Honesty

Looking back at the past year it's extremely difficult for me to understand how I survived it. If 2016 was bad then 2017 was even worse. I can't tell you how many times I thought about death and that life would be better if I just exited life. I had to remind myself of all the terrible things I've endured in my life that pushed me to the edge, but were followed by being grateful I was still here.

We all have demons. There is not one of us out there who hasn't struggled with depression in some capacity. You may think you're alone and the only body who feels that sorrow. I can guarantee however that you aren't alone and we all struggle in some form or another. It's just wether we're strong enough to face those difficult times and embrace them as a learning curb.

I think by far the most difficult thing I had to deal with the past year was medication. Medication that I was forced to take with no one listening to me about how it actually made me feel. It was terrible losing all agency and ownership of controlling how I felt. It took a very long time to get my treating team to believe that the copies amounts of medication I was forced to take actually made my psychosis worse.

I remember every time they gave me too much medication. I remember the negative experiences. I remember lying in a hospital bed convulsing with a rag to my mouth to stop me from dribbling everywhere. I tried to tell the nurses I was sick and not responding to the medication but they didn't care. My family even noticed how much the drugs impaired me but yet still no one listened. I think they honestly thought I was being melodramatic.

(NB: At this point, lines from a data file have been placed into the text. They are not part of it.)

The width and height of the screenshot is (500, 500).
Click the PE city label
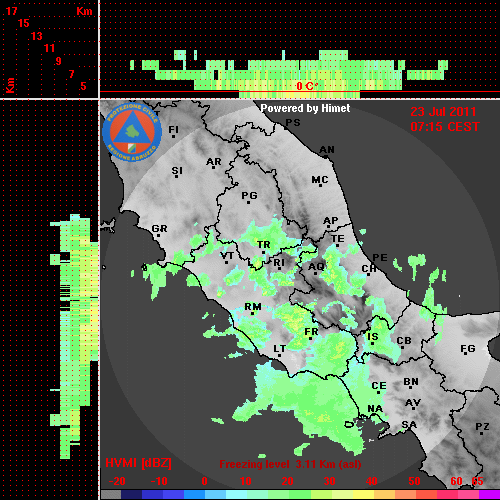coord(380,257)
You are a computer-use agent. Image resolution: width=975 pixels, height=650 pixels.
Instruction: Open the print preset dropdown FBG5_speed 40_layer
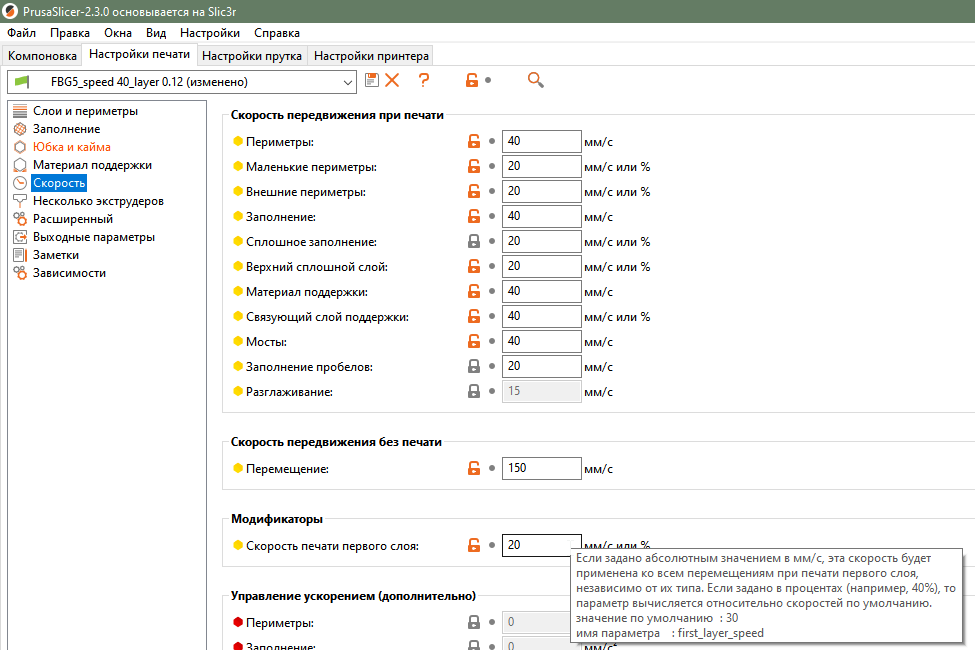[181, 82]
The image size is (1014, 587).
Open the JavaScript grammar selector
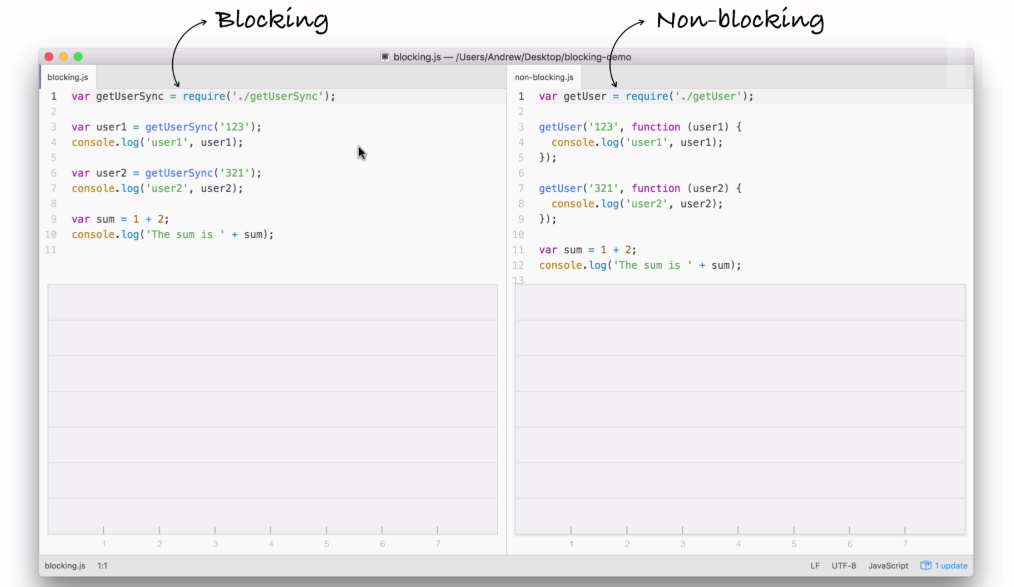tap(888, 566)
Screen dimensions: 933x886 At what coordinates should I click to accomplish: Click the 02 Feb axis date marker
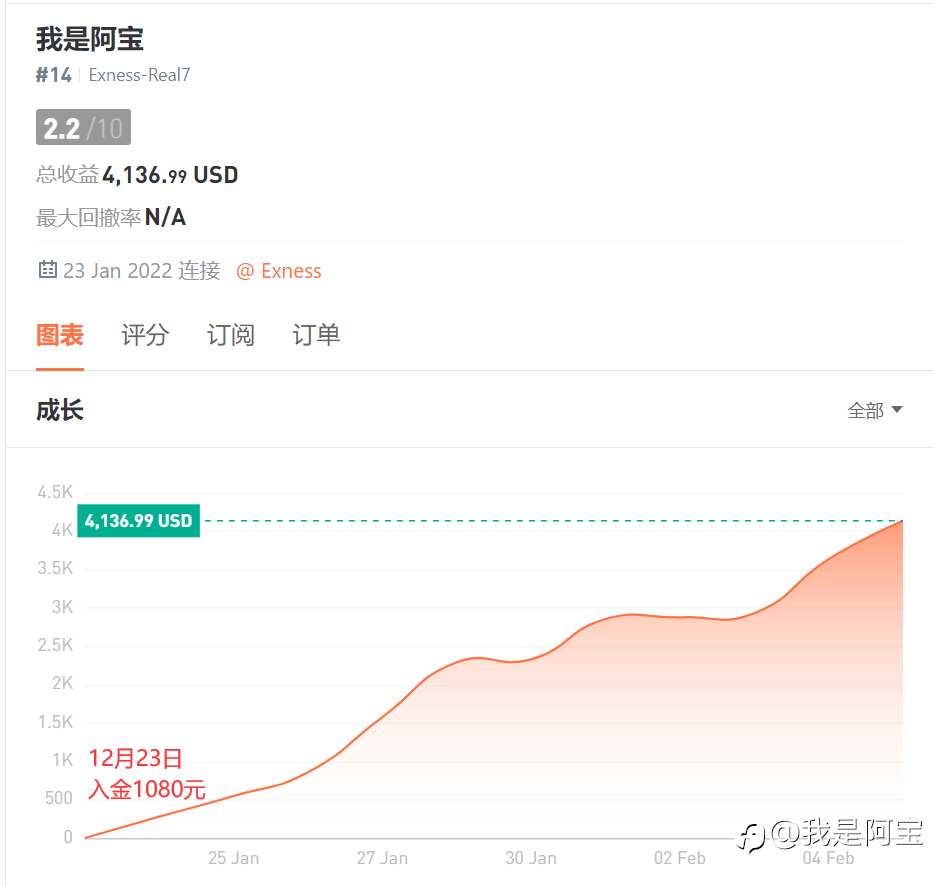tap(680, 858)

I have a new found appreciation of how difficult trailing psychiatric drugs can be for the unwell. In the past I've always had control over those faculties when I wasn't taking medication. To lose the ability to speak and be riddled with bodily tics was new to me. It taught me a certain amount of empathy for others who've suffered a similar journey.

For the first time in a long time I've felt good. Finally they listened and allowed me to reduce and change my medication. I no longer feel the numbing suicidal depressive states that some of the medication had me feel.I was given permission to drop a drug that saw me sleep 16 hours a day. It wasn't however without difficulty as the withdrawal from the drugs was terrible. The withdrawal definitely made me shiver and shake.

But I woke up today happy. Happy that I'm finally given the time and space to rebuild my life. I've dealt with a lot of guilt of not being able to be there for my children in the compact that I wished. The truth is however that I must for the first time put myself first if I want to see another decade with my children. I remind myself daily that they will always be my children and a few lost years is better than a lost life.

I've thought really hard about my situation as well. I thought about how much I was hurting in the past 13 years, but that I just brushed it aside and pretended it didn't exist and that I was actually ok. I used so many things like keeping busy to numb the pain. One of the other hard hurdles in my life was digging deep to find the true source of the pain. pushing away all of the things I'd used to bury that pain and actually dealing with it for once. It wasn't easy but I had to do it to heal and move on.

I know that 2018 won't be without it's challenges at all. I know pretending you are fine doesn't help at all. I see it in other people too. I see the need to prove and keep busy to mask the pain. If you are one of those people I can tell you it is tremendously hard to face what really hurts you. The sooner you do however you can heal and start to move forward. Life won't be perfect and void of difficult emotions and feelings, but you will grow stronger each day you stare straight down the barrel.

I'm thankful to have control of my life back. It is definitely still in it's early stages that I'm grappling with trying to control my feelings and my life. It's a start though and things might go down again but with perseverance they'll also go up.You need to remember life isn't always good but that is the case for everyone not just yourself. You just need a little hope.

I'm finally looking forward to my future again and 2018. I never wanted to speak about these things till I truly felt I was ready. I didn't want to give out the false impression that I had it together. I did that for more than a decade and it broke me. So this year is for honesty about the pain as much as the joy. That joy is also never truly the same unless you acknowledge and feel the pain as well.